BBC claim massive ice loss spreading up Antarctic glaciers! Just 3 weeks after NASA claim the Antarctic has been gaining 112 to 82 billion tons of ice a year since 1992.

Photo Watts Up With That? Antarctic is gaining billions of tons per year since last century


Proof of the left’s agenda on Global warming as left-wing media giants the BBC claim “massive Ice loss spreading up Antarctic glaciers!” When actually a three week old NASA report claims the Antarctic has been gaining 112 to 82 billion tons of ice a year since 1992.
They, the BBC, go on to say,  The scale and pace of change now taking place in West Antarctica is captured in a new, long-term satellite record.
Scientists have combined nearly a quarter of a century of observations to show how the region's great glaciers are losing height by up to 7 meters per year, more on this later.
Their unlikely story comes just three weeks after NASA claimed the Antarctic ice sheet showed a net gain of 112 billion tons of ice a year from 1992 to 2001, slowing to 82 billion tons of ice per year between 2003 and 2008.
The new NASA study says that an increase in Antarctic snow accumulation that began 10,000 years ago is currently adding enough ice to the continent to outweigh the increased losses from its thinning glaciers.

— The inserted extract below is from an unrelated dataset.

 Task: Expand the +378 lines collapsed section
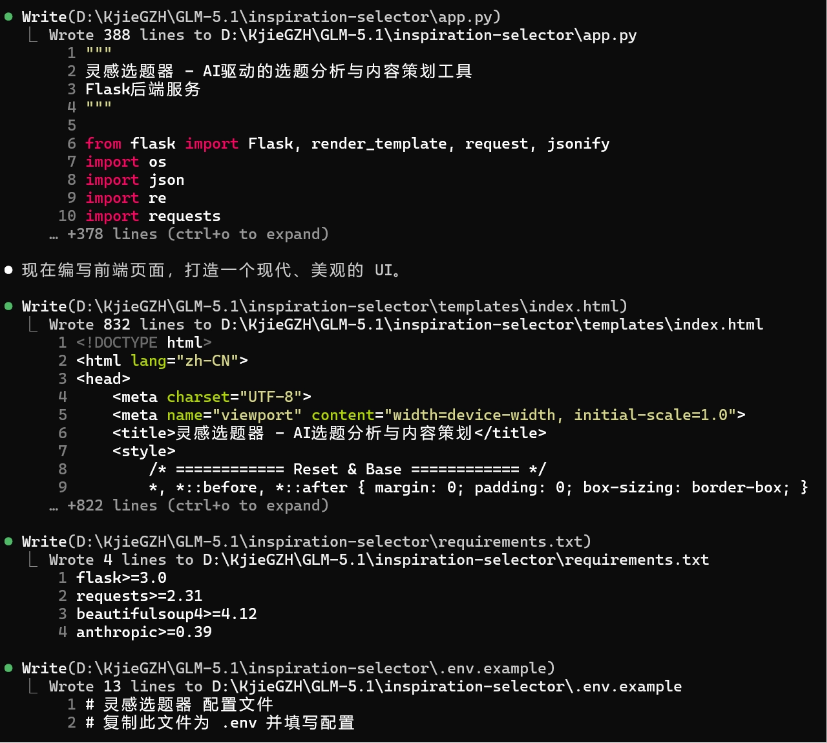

The research challenges the conclusions of other studies, including the Intergovernmental Panel on Climate Change’s (IPCC) 2013 report, which says that Antarctica is overall losing land ice. According to the new analysis of satellite data, the Antarctic ice sheet showed a net gain of 112 billion tons of ice a year from 1992 to 2001. That net gain slowed to 82 billion tons of ice per year between 2003 and 2008. That is 112 to 82 billion tons a year GAIN NOT LOSS.
And in the same week Scott and Shackleton logbooks prove Antarctic sea ice is not shrinking 100 years after expeditions

You can see the BBC report here
The Telegraph reported this week that Antarctic sea ice has barely changed from where it was 100 years ago, scientists have discovered, after poring over the logbooks of great polar explorers such as Robert Falcon Scott and Ernest Shackleton. Experts were concerned that ice at the South Pole had declined significantly since the 1950s, which they feared was driven by man-made climate change. But new analysis suggests that conditions are now virtually identical to when the Terra Nova and Endurance sailed to the continent in the early 1900s, indicating that declines are part of a natural cycle and not the result of global warming. It also explains why sea ice levels in the South Pole have begun to rise again in recent years, a trend which has left climate scientists scratching their heads.